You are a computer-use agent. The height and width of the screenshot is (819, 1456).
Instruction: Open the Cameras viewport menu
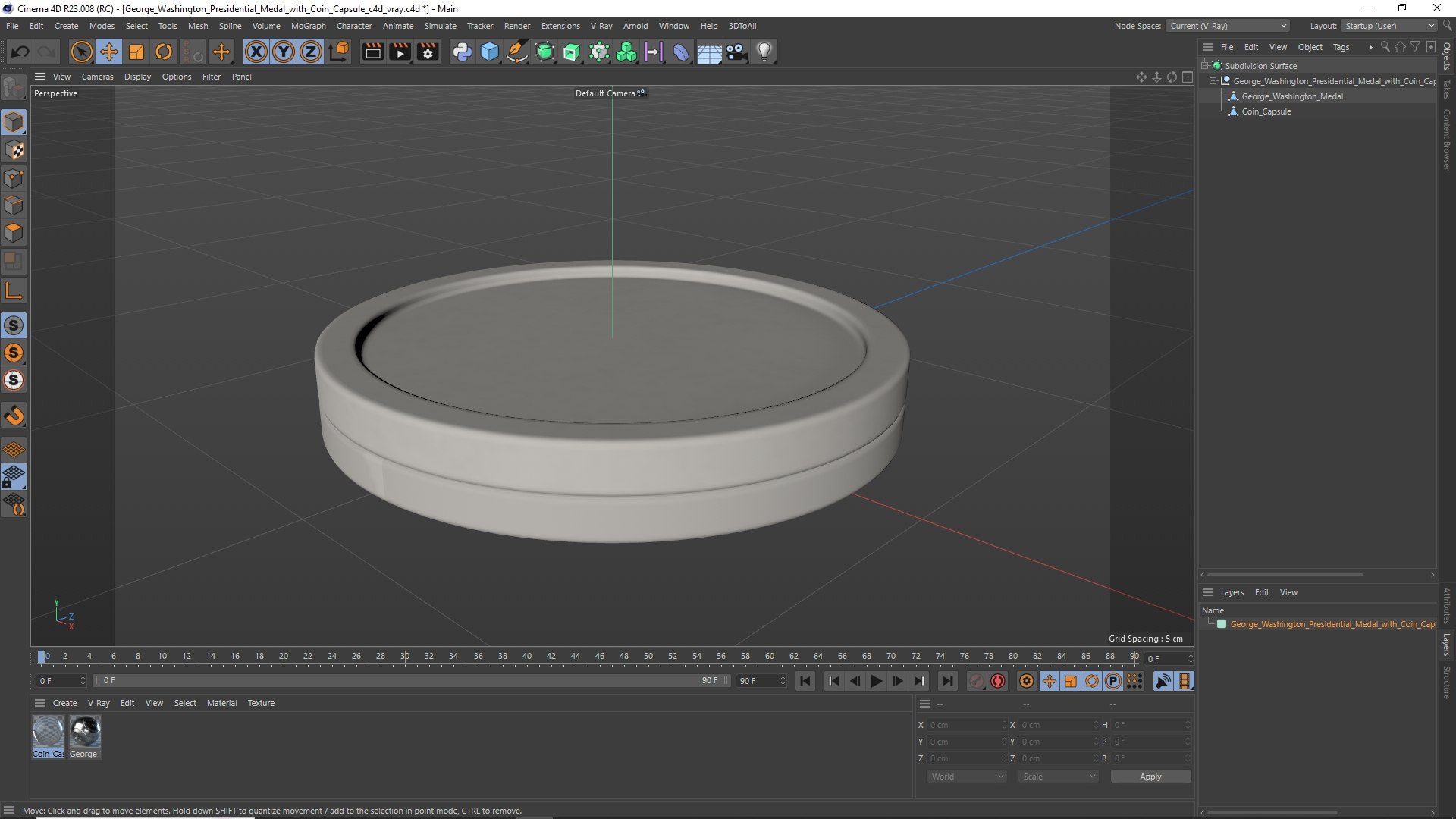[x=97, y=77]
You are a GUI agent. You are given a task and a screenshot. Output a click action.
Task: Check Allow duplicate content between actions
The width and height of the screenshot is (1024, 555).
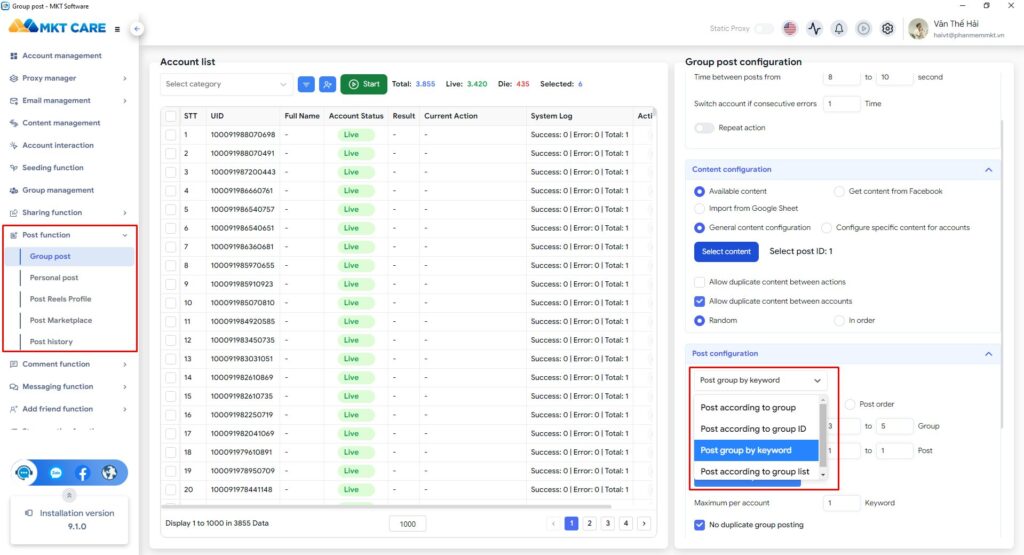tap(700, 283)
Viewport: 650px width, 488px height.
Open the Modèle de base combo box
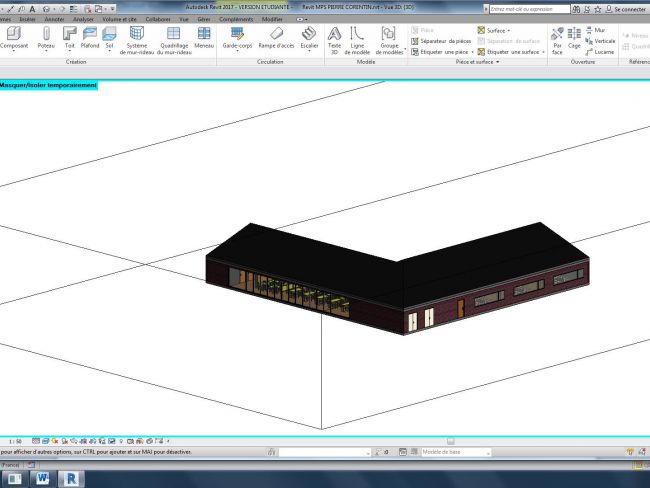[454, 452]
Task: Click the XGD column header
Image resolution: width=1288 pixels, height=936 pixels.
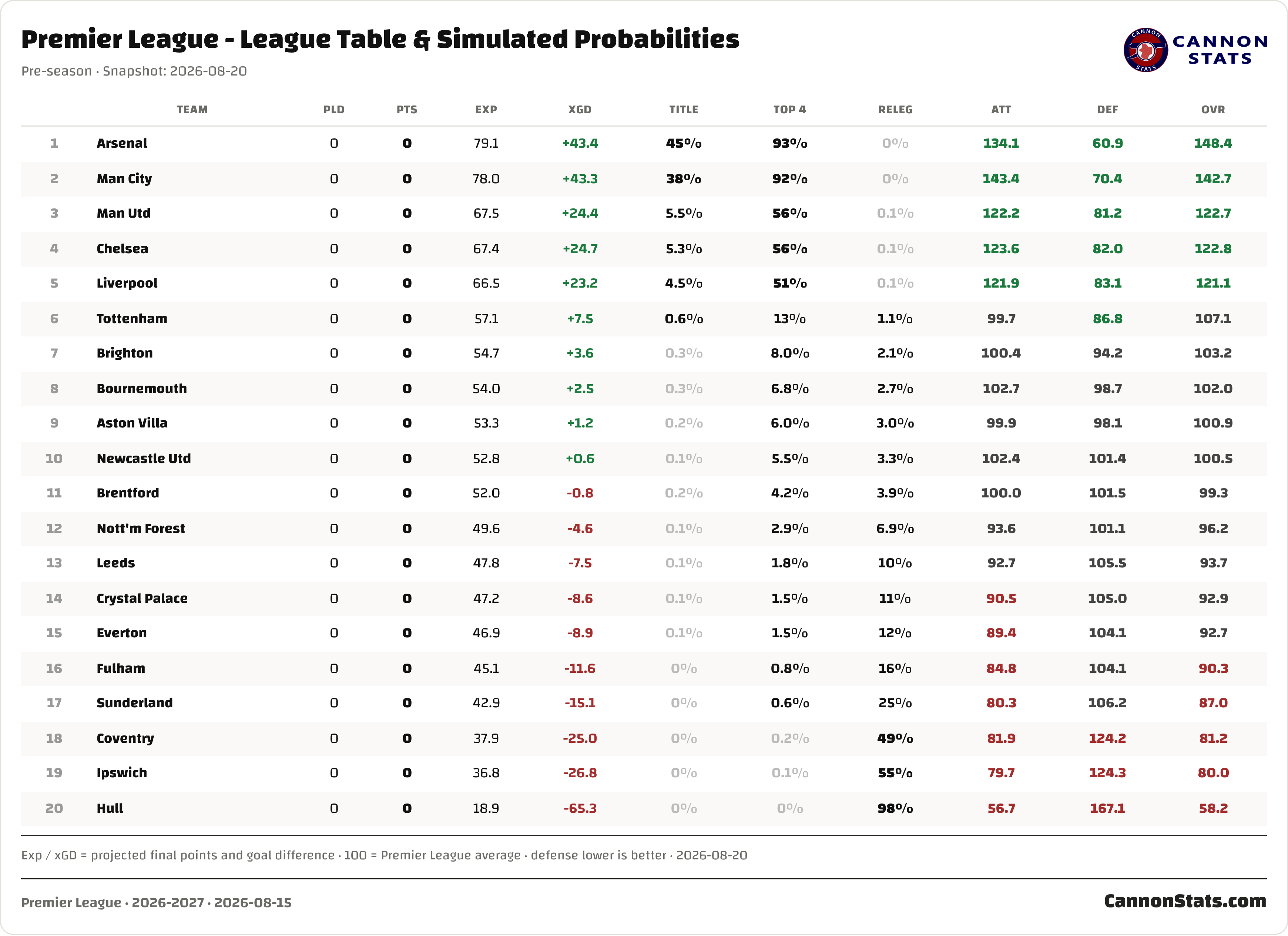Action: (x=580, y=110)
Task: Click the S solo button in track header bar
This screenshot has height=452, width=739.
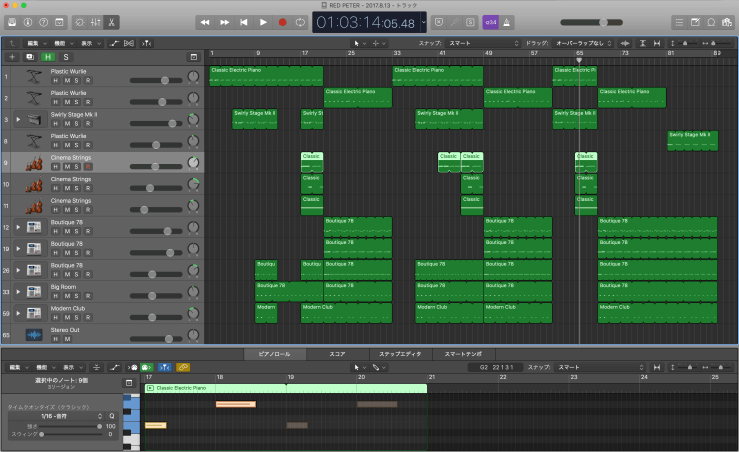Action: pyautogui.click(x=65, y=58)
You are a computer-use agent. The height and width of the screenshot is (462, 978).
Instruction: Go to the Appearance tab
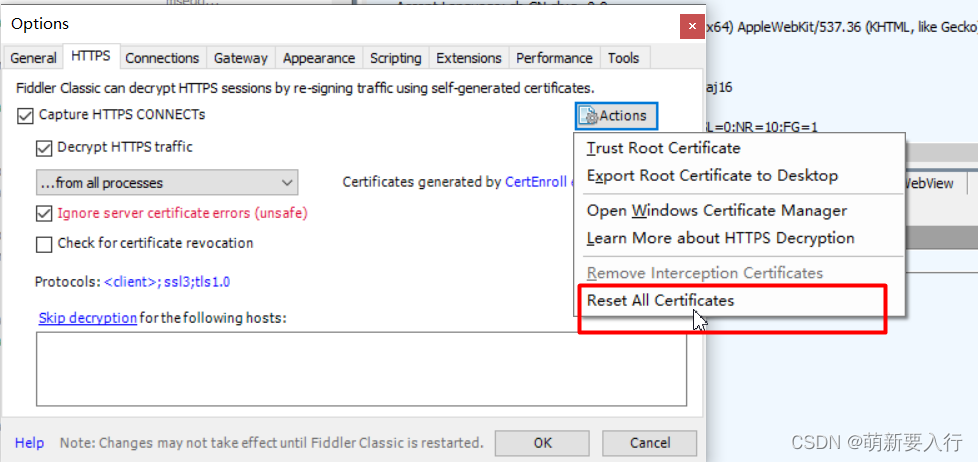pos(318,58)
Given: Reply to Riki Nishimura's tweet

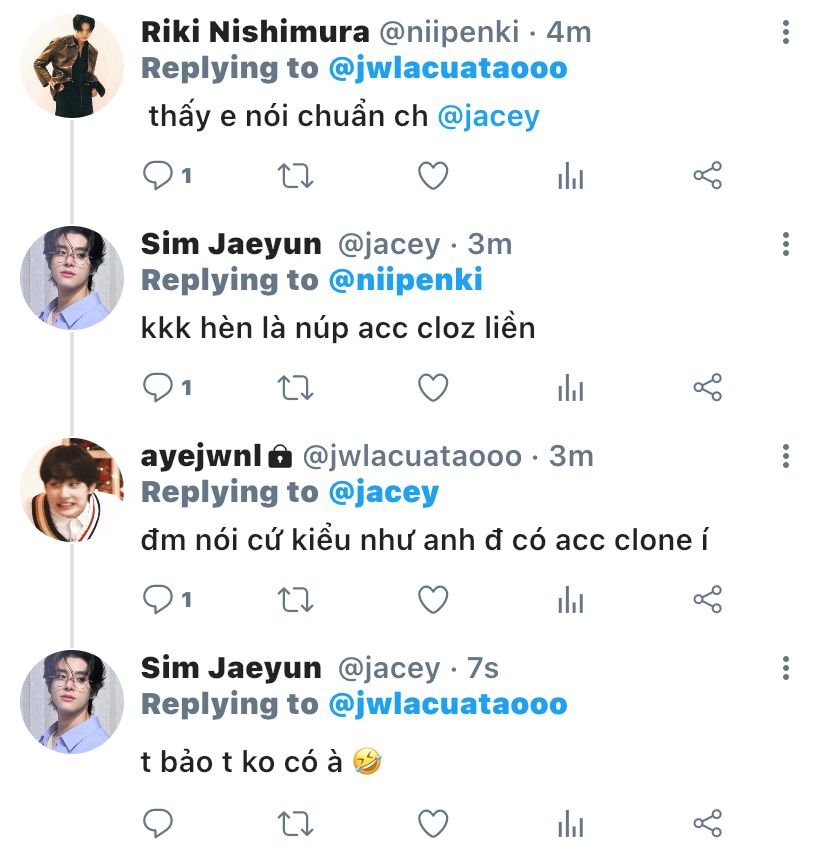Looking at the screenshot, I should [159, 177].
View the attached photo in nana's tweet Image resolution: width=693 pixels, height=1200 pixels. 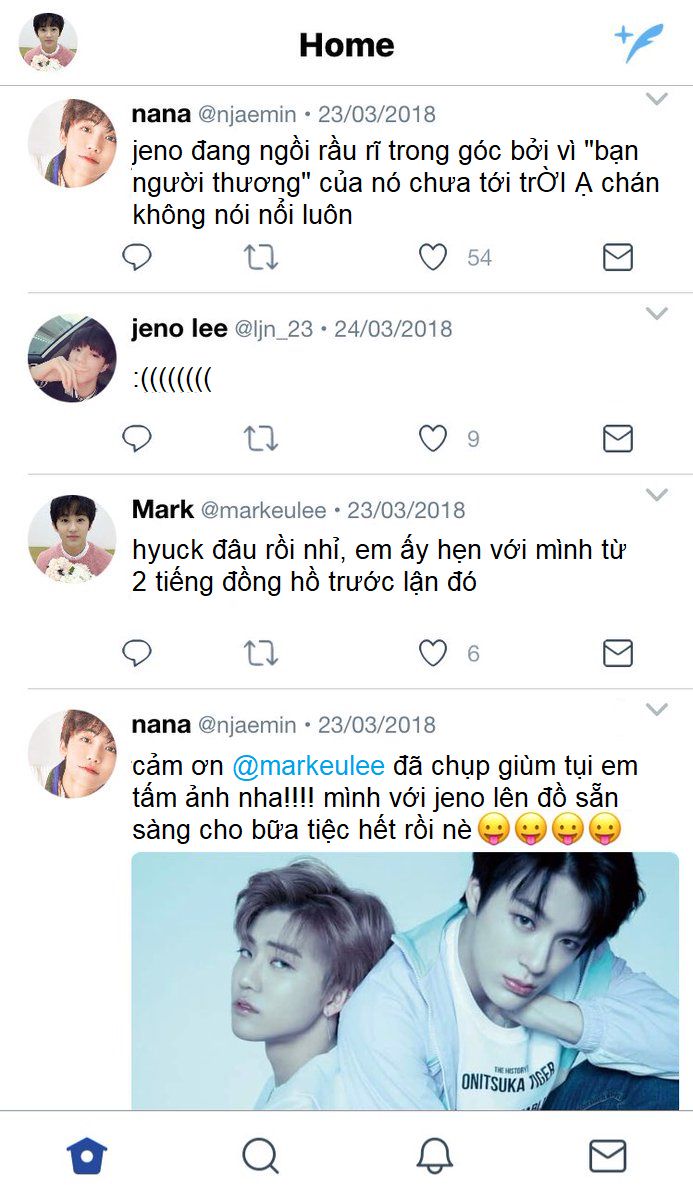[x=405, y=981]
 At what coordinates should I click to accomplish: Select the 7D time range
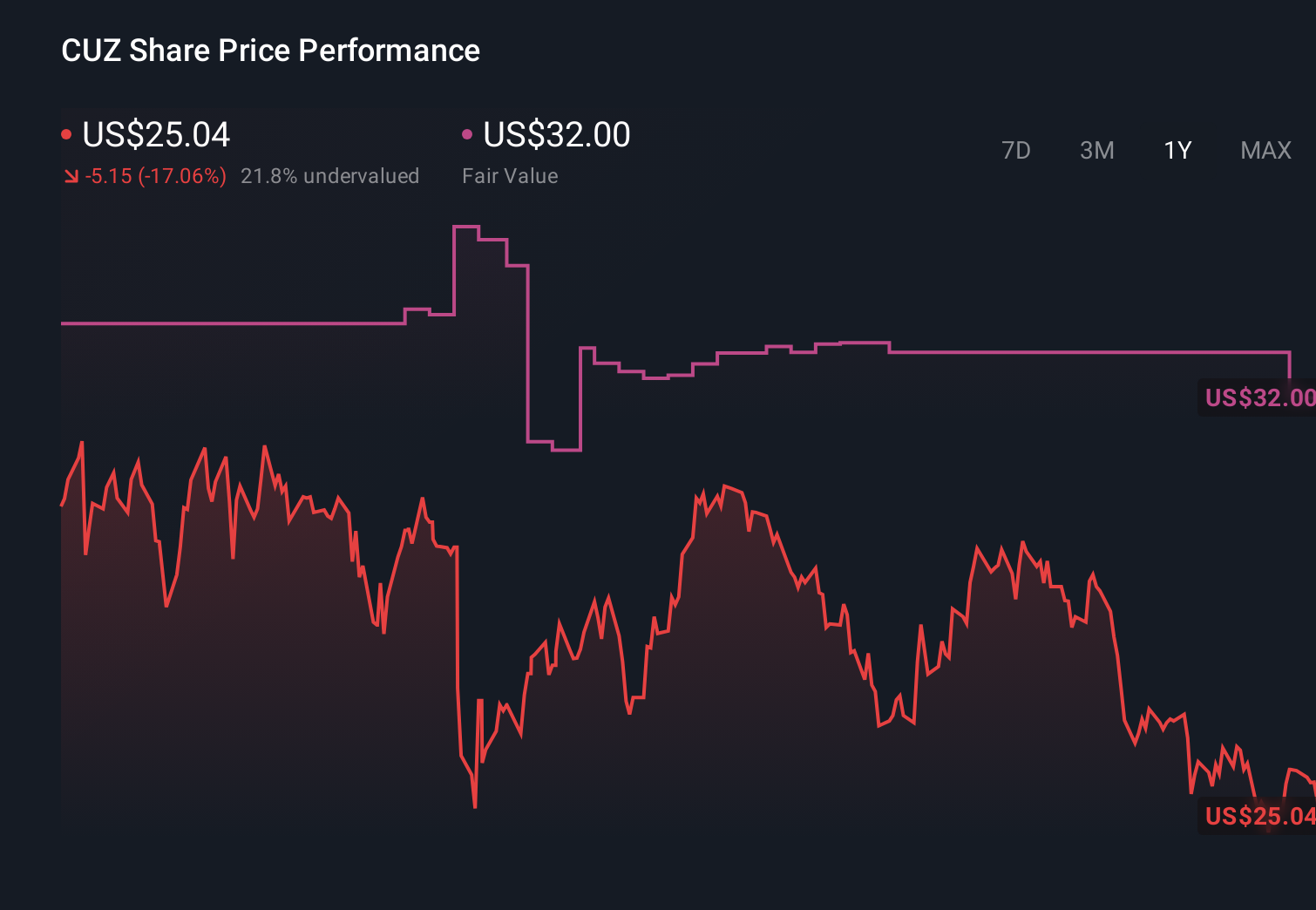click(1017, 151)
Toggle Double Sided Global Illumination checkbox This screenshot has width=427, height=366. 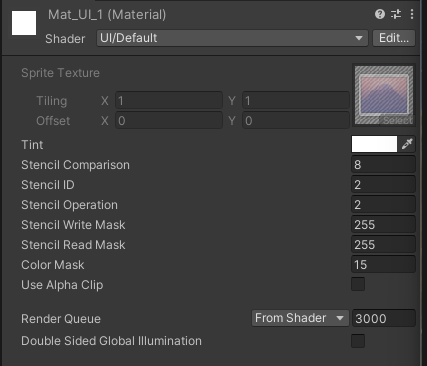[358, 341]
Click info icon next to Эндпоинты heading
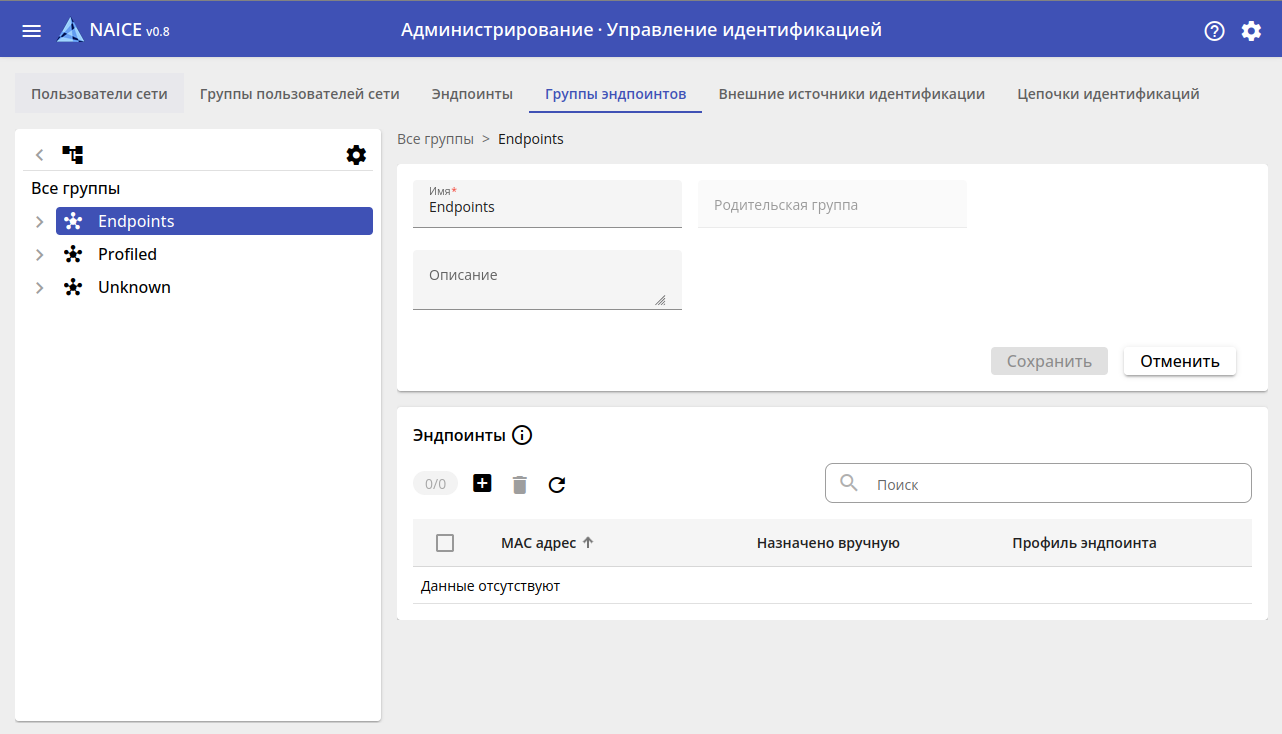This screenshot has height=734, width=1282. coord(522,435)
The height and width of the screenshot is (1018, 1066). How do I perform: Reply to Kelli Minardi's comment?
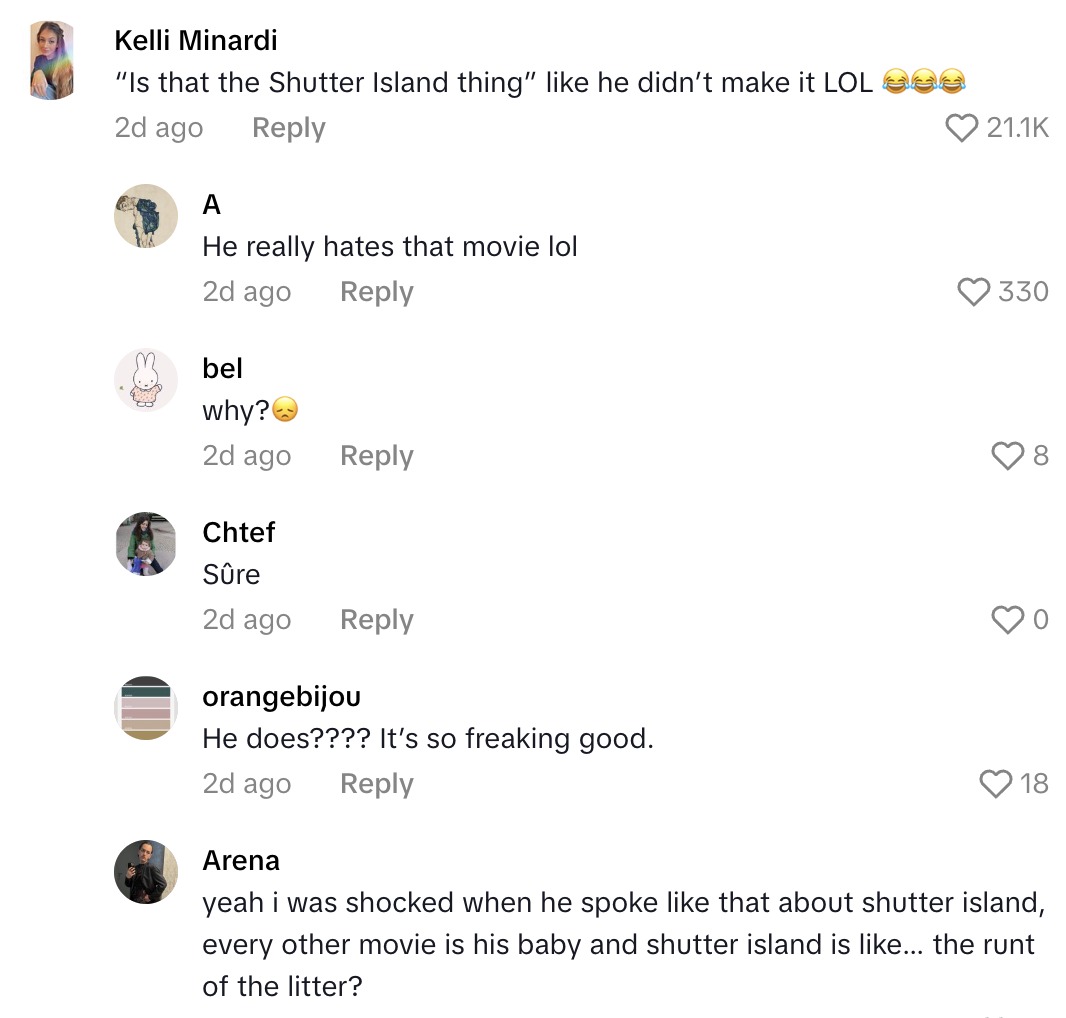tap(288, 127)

•••

Please output, exactly and with no pictures, only the lines from the one containing "The height and width of the screenshot is (1018, 1066)." through the final line of the records above.

*Response*.
The height and width of the screenshot is (1018, 1066). How do I perform: Reply to Kelli Minardi's comment?
tap(288, 127)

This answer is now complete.